■ **YOUR ASSIGNMENT**: Find "Toggle the SND status bar indicator" and "Given: Open the documents icon in top bar" in the records below. Copy the lines holding them and every line between, exactly, and no others.

(Stored data entries)
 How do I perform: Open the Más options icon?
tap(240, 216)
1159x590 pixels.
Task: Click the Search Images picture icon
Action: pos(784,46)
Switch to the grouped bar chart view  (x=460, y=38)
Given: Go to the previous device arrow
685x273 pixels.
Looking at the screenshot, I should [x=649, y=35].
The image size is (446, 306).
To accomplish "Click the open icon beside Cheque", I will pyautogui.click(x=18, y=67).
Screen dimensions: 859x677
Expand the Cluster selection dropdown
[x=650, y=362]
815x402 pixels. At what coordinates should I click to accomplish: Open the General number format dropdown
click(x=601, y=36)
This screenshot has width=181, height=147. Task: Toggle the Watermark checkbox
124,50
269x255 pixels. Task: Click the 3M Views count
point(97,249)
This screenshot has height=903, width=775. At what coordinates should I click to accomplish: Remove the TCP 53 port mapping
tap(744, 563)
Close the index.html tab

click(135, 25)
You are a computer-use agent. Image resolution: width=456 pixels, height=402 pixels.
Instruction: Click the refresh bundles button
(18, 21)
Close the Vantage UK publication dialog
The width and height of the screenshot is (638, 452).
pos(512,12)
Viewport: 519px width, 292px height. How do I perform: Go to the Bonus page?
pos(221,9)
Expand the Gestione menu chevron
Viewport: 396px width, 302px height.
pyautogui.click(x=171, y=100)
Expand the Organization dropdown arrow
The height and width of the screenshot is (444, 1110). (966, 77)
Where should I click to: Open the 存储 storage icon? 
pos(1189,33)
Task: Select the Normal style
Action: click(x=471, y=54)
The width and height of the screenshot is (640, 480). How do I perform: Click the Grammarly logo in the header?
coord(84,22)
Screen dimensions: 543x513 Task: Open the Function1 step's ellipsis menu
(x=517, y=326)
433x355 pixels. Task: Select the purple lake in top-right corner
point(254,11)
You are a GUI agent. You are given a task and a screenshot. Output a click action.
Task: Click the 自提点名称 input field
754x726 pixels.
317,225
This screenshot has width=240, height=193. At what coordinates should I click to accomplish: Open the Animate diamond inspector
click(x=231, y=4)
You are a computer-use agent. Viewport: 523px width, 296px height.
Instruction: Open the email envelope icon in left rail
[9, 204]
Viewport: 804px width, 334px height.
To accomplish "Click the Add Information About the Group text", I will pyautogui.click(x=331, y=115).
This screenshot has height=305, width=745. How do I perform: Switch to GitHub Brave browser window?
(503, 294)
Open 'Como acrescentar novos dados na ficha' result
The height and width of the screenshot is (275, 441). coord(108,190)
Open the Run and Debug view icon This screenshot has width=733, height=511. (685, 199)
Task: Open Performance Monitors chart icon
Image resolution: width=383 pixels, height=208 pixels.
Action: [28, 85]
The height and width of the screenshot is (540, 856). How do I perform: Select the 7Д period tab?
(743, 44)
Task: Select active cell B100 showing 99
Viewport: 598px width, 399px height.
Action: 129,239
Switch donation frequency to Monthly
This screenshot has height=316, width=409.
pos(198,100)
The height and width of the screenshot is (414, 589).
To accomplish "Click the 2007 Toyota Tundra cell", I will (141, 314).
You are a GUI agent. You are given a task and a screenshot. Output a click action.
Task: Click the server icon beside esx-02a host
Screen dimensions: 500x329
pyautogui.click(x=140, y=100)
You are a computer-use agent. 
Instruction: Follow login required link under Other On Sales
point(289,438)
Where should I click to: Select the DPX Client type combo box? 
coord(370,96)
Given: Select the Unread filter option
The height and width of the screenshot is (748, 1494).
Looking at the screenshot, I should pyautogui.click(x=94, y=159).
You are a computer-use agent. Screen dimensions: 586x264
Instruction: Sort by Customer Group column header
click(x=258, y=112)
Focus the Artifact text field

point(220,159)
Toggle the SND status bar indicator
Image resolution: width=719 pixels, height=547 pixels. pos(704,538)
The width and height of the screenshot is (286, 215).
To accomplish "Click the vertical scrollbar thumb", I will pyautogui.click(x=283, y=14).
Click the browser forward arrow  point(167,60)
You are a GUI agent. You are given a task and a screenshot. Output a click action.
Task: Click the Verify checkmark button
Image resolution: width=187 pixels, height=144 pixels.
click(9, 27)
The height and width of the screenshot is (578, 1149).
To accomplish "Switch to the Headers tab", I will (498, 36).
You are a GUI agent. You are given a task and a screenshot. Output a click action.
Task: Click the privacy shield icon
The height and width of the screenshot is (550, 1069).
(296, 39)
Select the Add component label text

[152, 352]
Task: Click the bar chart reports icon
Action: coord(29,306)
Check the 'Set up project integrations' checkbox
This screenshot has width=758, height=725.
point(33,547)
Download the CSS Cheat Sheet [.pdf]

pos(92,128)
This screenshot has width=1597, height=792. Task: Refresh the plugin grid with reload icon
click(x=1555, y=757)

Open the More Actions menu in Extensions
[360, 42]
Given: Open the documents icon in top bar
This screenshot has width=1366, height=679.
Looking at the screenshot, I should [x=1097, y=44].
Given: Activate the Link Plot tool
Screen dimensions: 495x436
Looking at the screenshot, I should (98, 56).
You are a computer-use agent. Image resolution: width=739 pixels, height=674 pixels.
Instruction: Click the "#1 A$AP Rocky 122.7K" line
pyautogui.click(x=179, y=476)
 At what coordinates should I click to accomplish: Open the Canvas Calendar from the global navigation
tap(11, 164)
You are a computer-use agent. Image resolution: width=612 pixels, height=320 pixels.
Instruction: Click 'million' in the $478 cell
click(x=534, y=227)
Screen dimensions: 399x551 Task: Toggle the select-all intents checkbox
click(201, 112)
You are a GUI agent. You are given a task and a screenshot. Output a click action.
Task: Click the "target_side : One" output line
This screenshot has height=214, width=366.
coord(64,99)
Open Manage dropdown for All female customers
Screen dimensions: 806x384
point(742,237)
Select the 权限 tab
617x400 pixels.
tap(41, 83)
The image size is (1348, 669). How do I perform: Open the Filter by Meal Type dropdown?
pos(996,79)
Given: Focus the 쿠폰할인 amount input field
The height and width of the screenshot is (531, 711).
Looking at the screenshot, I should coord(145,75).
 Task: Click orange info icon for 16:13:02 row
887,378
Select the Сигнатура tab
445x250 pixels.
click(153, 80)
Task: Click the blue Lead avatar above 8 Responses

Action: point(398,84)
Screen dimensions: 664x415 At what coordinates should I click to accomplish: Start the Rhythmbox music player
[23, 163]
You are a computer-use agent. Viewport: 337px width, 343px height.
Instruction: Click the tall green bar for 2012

■ **ANSWER FOR THE TASK**:
Toggle the SND status bar indicator
Image resolution: width=719 pixels, height=547 pixels. pos(704,538)
The width and height of the screenshot is (286, 215).
To accomplish "Click the vertical scrollbar thumb", I will pyautogui.click(x=283, y=14).
Click the browser forward arrow  point(167,60)
You are a GUI agent. You are given a task and a screenshot. Output a click action.
Task: Click the Verify checkmark button
Image resolution: width=187 pixels, height=144 pixels.
click(9, 27)
The height and width of the screenshot is (578, 1149).
To accomplish "Switch to the Headers tab", I will (498, 36).
You are a GUI agent. You are given a task and a screenshot. Output a click action.
Task: Click the privacy shield icon
The height and width of the screenshot is (550, 1069).
(296, 39)
Select the Add component label text

[152, 352]
Task: Click the bar chart reports icon
Action: coord(29,306)
Check the 'Set up project integrations' checkbox
This screenshot has width=758, height=725.
point(33,547)
Download the CSS Cheat Sheet [.pdf]

pos(92,128)
This screenshot has width=1597, height=792. Task: Refresh the plugin grid with reload icon
click(x=1555, y=757)

Open the More Actions menu in Extensions
[360, 42]
Given: Open the documents icon in top bar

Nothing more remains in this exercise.